The story of the golden key

Image of Council President and Acting New York City Mayor Vincent Impellitteri and Park Commissioner Robert Moses presenting a golden key to Secretary-General Trygve Lie.


On 23 October 1946, the second session of the General Assembly, but the first one to be held in New York City, opened in Flushing Meadows, Queens.

The United Nations was slightly more than one year old, and the location of the permanent Headquarters had yet to be decided. In the interim, the Organization needed a large space to accommodate the hundreds of attendees to the General Assembly.

New York City came to the rescue by offering the use of its former World’s Fair building in Queens. The 1939 New York World's Fair saw more than 45 million visitors, many of whom entered this building to see the exhibits on the functions of the city. When it was over, the building was converted into a recreation centre with skating rinks until being offered to the United Nations in April 1946.

The first General Assembly in New York had “One World” as its theme. To emphasize this fact, a large map of the world in blue and gold was installed behind the President of the General Assembly’s rostrum.

Over the next few months, the building was refurbished to accommodate 2,400 delegates, Secretariat staff, reporters and members of the public.

Outside, the flags of the then 51 Member States were put on the longest poles which could be procured and placed in a large circle. That way, no nation could complain that its flag was behind the flag of another. Approximately 120,000 flowers were planted in Flushing Meadows, close to the building’s location, as part of landscaping improvements.
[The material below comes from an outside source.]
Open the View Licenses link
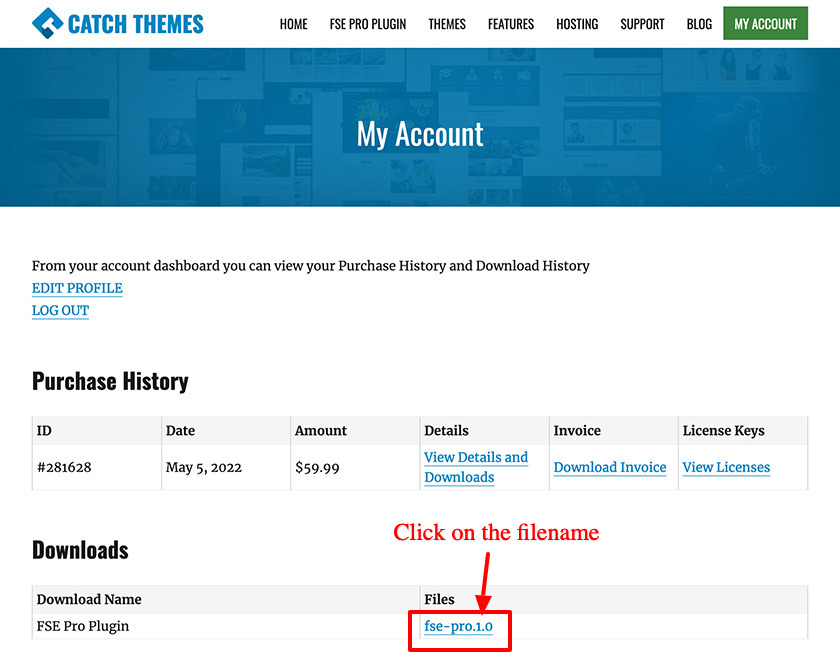 pyautogui.click(x=726, y=467)
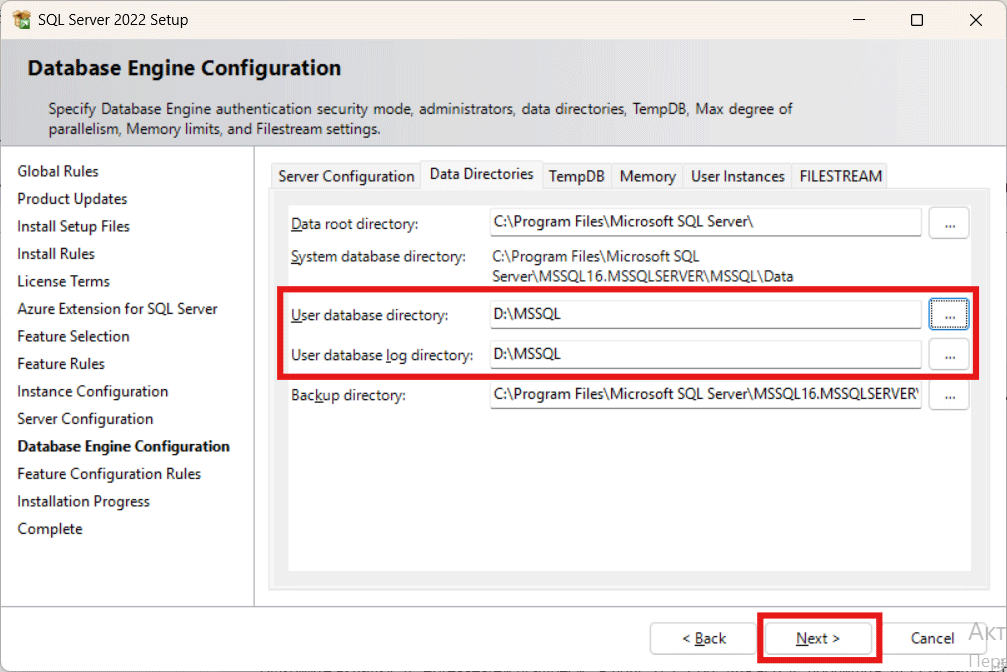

Although the General Assembly was scheduled to open in September, the opening was pushed back by one month to October. The United Nations took possession of the building in an official ceremony a few days before its opening. There, Acting New York City Mayor Vincent R. Impellitteri and Park Commissioner Robert Moses presented a golden key to Secretary-General Trygve Lie to symbolize the transfer.

This “Key to the City” remains in the United Nations Archives to this day.